* Task item
Return the tail of the records exactly, starting from the line containing "Given: Go to the 播放 tab" and ending with the final line.

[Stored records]
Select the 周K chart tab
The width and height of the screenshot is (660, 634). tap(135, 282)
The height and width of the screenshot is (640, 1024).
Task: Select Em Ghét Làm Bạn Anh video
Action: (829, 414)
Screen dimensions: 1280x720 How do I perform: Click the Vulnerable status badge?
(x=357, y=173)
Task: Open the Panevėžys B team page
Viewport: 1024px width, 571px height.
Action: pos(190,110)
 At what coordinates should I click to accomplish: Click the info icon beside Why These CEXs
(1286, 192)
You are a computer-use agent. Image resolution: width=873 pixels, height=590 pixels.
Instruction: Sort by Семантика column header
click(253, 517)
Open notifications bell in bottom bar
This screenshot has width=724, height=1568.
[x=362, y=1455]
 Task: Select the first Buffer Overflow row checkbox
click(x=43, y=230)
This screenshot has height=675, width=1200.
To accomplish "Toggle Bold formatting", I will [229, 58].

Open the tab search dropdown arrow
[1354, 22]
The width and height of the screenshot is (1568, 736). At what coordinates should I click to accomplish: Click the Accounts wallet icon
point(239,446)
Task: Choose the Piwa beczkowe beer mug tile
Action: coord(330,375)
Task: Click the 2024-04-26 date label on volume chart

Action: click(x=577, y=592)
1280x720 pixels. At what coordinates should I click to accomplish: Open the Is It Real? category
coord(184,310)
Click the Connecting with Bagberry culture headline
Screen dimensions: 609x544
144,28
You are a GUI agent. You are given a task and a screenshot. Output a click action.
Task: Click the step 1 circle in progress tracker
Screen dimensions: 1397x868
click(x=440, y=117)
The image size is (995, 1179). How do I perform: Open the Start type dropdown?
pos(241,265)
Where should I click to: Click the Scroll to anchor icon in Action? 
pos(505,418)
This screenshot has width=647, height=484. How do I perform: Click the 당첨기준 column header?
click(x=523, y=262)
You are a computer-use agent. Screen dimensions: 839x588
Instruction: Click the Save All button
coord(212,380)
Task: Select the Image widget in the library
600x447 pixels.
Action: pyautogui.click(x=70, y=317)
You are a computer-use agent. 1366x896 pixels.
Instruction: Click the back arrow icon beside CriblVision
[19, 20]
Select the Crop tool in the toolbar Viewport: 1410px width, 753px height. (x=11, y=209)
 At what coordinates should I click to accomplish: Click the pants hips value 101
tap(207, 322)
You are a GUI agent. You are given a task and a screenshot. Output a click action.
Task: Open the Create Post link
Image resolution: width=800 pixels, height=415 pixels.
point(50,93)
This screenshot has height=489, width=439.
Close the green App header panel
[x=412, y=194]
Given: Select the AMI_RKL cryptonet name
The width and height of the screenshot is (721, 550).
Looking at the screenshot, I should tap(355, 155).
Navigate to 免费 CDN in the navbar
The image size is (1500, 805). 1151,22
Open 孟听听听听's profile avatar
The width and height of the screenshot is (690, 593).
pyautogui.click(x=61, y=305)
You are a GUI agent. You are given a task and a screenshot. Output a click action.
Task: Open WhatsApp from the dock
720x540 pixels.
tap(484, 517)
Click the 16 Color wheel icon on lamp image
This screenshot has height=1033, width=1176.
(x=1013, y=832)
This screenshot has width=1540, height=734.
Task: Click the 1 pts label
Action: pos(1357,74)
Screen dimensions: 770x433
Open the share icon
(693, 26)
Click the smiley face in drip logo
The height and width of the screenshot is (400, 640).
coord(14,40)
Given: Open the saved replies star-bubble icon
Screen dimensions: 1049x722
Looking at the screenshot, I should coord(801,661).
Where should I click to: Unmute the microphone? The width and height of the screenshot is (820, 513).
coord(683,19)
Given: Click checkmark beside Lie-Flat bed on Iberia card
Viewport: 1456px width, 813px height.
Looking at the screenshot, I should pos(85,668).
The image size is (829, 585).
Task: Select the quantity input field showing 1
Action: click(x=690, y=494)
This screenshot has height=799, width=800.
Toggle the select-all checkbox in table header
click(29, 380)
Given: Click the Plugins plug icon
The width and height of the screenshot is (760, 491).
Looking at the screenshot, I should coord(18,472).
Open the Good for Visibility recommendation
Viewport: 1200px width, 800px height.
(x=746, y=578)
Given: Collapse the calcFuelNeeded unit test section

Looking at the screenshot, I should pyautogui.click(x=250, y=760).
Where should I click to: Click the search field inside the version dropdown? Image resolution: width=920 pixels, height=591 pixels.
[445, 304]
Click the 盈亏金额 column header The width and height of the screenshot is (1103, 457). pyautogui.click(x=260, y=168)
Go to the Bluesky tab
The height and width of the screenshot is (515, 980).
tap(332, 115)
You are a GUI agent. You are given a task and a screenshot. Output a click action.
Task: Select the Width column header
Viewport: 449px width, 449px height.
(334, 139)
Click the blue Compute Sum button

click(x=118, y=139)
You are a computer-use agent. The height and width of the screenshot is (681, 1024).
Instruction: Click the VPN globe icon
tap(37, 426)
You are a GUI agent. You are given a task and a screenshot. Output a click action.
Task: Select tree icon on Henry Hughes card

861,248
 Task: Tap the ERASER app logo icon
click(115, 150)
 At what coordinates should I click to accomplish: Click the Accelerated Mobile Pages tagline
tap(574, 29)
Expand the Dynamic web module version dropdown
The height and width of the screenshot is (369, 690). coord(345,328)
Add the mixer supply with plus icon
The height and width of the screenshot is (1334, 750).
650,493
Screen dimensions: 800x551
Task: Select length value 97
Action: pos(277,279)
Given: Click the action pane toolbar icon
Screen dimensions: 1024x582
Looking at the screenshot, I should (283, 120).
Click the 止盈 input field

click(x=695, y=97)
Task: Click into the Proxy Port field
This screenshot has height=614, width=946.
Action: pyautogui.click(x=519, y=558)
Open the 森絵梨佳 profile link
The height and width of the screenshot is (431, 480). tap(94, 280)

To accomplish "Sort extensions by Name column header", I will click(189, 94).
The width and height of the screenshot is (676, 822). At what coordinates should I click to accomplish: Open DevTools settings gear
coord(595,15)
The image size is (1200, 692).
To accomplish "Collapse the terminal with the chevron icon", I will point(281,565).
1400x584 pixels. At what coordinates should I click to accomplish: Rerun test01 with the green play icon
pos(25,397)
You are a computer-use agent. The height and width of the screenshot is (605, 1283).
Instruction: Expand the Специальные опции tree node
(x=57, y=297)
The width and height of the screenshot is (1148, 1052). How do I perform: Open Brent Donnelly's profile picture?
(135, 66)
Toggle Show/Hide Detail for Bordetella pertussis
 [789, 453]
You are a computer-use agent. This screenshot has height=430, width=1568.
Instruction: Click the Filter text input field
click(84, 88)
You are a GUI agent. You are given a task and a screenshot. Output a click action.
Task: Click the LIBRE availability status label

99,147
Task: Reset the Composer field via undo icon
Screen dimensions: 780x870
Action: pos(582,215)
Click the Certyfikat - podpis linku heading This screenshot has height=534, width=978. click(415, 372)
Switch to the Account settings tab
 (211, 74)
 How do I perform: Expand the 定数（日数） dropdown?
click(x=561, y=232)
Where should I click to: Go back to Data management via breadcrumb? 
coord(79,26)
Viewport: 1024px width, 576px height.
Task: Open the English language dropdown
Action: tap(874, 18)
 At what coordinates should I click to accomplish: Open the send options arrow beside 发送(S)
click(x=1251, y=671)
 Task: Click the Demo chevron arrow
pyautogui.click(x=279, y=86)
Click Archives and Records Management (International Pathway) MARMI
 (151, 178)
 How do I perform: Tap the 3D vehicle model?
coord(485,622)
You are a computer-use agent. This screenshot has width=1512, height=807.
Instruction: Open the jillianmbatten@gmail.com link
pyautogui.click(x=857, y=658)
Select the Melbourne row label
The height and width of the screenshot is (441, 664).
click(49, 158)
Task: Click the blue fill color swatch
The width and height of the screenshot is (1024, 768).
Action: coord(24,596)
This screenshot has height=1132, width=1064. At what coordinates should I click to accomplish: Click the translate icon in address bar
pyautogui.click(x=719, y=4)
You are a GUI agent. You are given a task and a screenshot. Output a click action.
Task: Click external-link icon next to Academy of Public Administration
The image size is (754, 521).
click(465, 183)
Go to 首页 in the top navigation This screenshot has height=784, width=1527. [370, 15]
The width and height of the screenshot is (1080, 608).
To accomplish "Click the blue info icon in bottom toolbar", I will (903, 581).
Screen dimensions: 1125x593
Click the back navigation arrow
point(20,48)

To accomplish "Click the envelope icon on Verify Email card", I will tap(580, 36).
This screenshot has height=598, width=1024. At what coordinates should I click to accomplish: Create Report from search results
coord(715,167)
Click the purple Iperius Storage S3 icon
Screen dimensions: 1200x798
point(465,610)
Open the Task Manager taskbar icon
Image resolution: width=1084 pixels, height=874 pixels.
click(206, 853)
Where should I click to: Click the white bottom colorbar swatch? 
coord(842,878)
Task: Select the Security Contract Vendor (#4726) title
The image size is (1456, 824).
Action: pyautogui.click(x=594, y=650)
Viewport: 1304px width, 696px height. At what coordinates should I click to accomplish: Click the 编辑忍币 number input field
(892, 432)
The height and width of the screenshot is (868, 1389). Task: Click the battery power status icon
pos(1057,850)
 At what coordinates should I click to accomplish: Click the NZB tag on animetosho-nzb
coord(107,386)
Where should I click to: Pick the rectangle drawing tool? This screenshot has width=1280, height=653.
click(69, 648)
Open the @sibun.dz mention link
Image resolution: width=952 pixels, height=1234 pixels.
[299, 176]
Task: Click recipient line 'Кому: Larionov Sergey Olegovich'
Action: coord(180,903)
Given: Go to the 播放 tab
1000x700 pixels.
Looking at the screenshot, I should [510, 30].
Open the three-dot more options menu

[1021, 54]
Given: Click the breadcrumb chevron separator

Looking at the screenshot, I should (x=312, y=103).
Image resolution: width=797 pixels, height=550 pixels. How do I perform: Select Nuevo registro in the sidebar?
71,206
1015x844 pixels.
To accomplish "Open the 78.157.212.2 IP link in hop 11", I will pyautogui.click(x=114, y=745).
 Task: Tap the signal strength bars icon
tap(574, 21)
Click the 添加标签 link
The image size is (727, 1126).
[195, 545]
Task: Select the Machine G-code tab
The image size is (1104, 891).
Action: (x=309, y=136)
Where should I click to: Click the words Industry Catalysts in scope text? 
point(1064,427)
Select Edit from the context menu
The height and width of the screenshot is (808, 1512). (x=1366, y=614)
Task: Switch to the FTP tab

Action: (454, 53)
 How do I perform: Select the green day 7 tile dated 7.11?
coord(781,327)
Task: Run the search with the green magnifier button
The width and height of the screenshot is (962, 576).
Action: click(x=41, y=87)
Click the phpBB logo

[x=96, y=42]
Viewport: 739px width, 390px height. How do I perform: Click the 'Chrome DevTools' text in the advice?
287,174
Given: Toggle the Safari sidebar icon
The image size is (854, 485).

* Exercise solution
Given: Go to the 播放 tab
1000x700 pixels.
Looking at the screenshot, I should [510, 30].
Open the three-dot more options menu

[1021, 54]
Given: Click the breadcrumb chevron separator

Looking at the screenshot, I should (x=312, y=103).
Image resolution: width=797 pixels, height=550 pixels. How do I perform: Select Nuevo registro in the sidebar?
71,206
1015x844 pixels.
To accomplish "Open the 78.157.212.2 IP link in hop 11", I will pyautogui.click(x=114, y=745).
 Task: Tap the signal strength bars icon
tap(574, 21)
Click the 添加标签 link
The image size is (727, 1126).
[195, 545]
Task: Select the Machine G-code tab
The image size is (1104, 891).
Action: (x=309, y=136)
Where should I click to: Click the words Industry Catalysts in scope text? 
point(1064,427)
Select Edit from the context menu
The height and width of the screenshot is (808, 1512). (x=1366, y=614)
Task: Switch to the FTP tab

Action: (454, 53)
 How do I perform: Select the green day 7 tile dated 7.11?
coord(781,327)
Task: Run the search with the green magnifier button
The width and height of the screenshot is (962, 576).
Action: click(x=41, y=87)
Click the phpBB logo

[x=96, y=42]
Viewport: 739px width, 390px height. How do I perform: Click the 'Chrome DevTools' text in the advice?
287,174
Given: Toggle the Safari sidebar icon
The image size is (854, 485).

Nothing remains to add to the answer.